Bien meuble
|30 millions d’amis veut créer un régime juridique spécifique pour les animaux. France 3 nous dit donc qu’un chien et une chaise sont considérés de la même manière par la Loi (je prends cet exemple parce que c’est celui que je viens d’entendre, mais une bonne part de la presse semble tenir à peu près le même propos).
Autant je n’attends aucune rigueur de la part de gens pour qui les animaux sont si mignons et tellement gentils sauf les moustiques bien sûr (la cohérence intellectuelle a des limites), autant j’apprécierais que mes cons frères se renseignent un peu avant de reprendre leurs âneries.

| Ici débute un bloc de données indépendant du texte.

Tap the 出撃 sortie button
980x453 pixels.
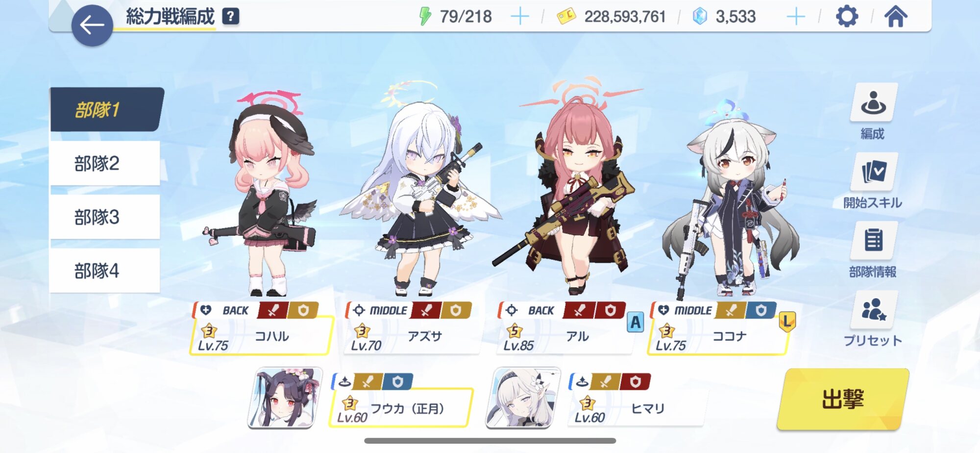pyautogui.click(x=843, y=399)
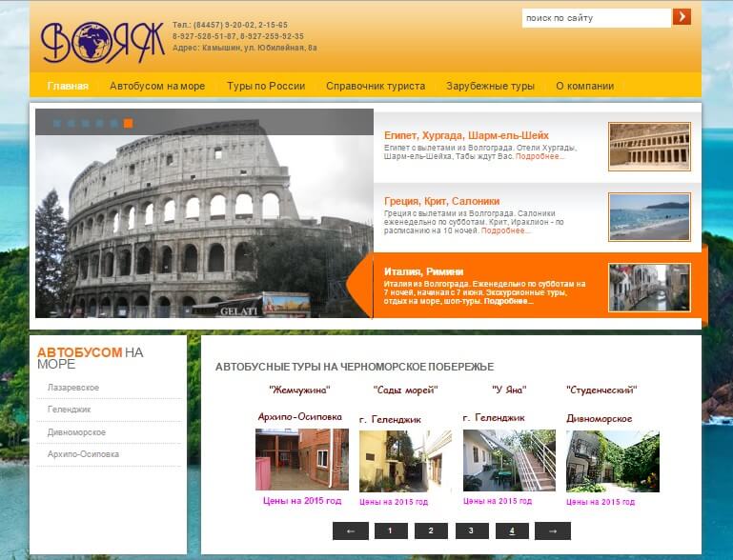Open the Справочник туриста menu item
Screen dimensions: 733x560
(376, 86)
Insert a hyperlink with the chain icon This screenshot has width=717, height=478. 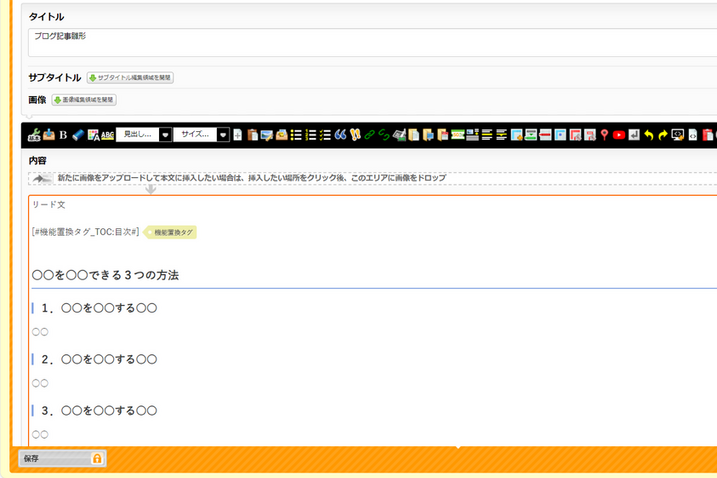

Un chien et une chaise n’ont pas le même régime juridique. Leur seul point commun est d’être des biens meubles dans le Code civil, ce qui veut dire qu’ils peuvent avoir un propriétaire et se déplacer. Bien sûr, il y a des cas auxquels le législateur n’a pas pensé (essayez de déplacer un corail, tiens [MàJ : je suis mauvaise langue, en fait, le corail est un bien immeuble rattaché à la zone aquatique à laquelle il est fixé]), mais il y a des différences fondamentales entre les animaux et les autres biens meubles, dont une qui change tout : on ne peut pas traiter un animal comme on le souhaite.
Tout tient en une poignée d’articles des codes rural et pénal. Ah oui : tout n’est pas dans le Code civil, qui classe les animaux parmi les biens juste histoire de dire qu’ils peuvent appartenir à quelqu’un, sans qu’il y ait le moindre jugement de valeur là-dedans.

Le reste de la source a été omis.